Cool, I've just done a similar thing (but a hell of a lot sloppier) by spliting the php and the html into two arrays. While doing this every time I reach a new html chunk I split the php that has just finished into code and strings. Doesn't handle \\" but I'm pretty sure that never happens in the site (I hope :p ).
OK, no laughing now. Here it is.
I'd like to use my method (purely out of pride...and because I've bloody worked on it for three hours already!!😉) so, do you have any comments?
<?php
//split php and html
function strip_code($string)
{
$len=strlen($string);
$intag=false;
$html;
$php;
for($i=0,$a=-1,$b=-1;$i<$len;$i++) {
if(!$intag && $string[$i]=='<' && $string[$i+1]=='?') {
$html[$a].=$string[$i++].$string[$i];
if(preg_match('/php/i',$string[$i+1].$string[$i+2].$string[$i+3]))

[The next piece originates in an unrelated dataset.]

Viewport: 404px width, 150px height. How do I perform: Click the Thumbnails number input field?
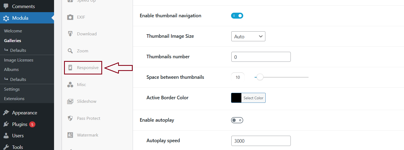tap(261, 57)
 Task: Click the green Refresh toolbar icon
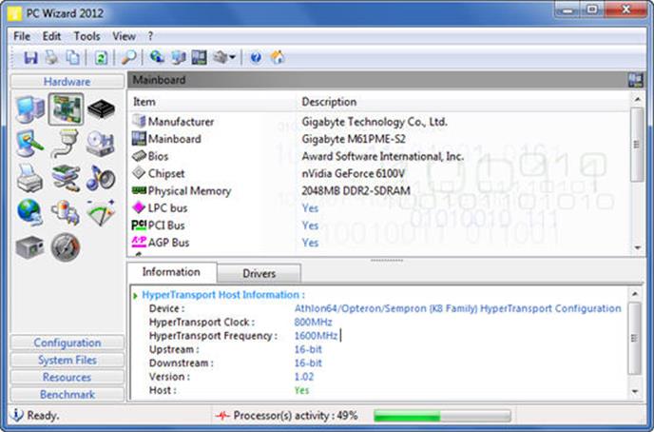click(x=101, y=58)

$html[$a].=$string[++$i].$string[++$i].$string[++$i];
$intag=true;
$b++;
} elseif($intag && $string[$i]=='?' && $string[$i+1]=='>') {
$php[$b].=$string[$i++];
$intag=false;
$php[$b]=just_strings($php[$b]);
$a++;
} elseif(!$intag) {
$html[$a].=$string[$i];
} else {
$php[$b].=$string[$i];
}
}
return array('html'=>$html,'php'=>$php);
}
//for php; split code and strings
function just_strings($string)
{
$quotes=array('"',"'");
$inquotes=array(false,false);
$qcount=count($quotes);
$len=strlen($string);
$code;
$quote;
for($i=0, $c=0, $q=0;$i<$len;$i++) {
if(!in_array(true,$inquotes) && !in_array($string[$i],$quotes)) {
$code[$c].=$string[$i];
} elseif(!in_array(true,$inquotes) && in_array($string[$i],$quotes)) {
$code[$c++].=$string[$i];
for($j=0;$j<$qcount;$j++) {
if($string[$i]==$quotes[$j]) {
$inquotes[$j]=true;
}
}
} elseif(in_array(true,$inquotes)) {
for($j=0;$j<$qcount;$j++) {
if($inquotes[$j]==true && $string[$i]==$quotes[$j] && ($string[$i-1]!="\\\\" || $string[$i-2]=="\\\\")) {
$code[$c].=$string[$i];
$q++;
$inquotes[$j]=false;
} elseif ($inquotes[$j]==true) {
$quote[$q].=$string[$i];
}
}
}
}
return array('code'=>$code, 'quote'=>$quote);
}
?>
Cheers
Bubble
PS
Just out of interest, how would one create a regex to eliminate the contents of php tags? At first it seemed easy but then you are allowed to use the ?> in a string and it is quite possible your would have to. Does this come back to lookaheads and lookebehinds?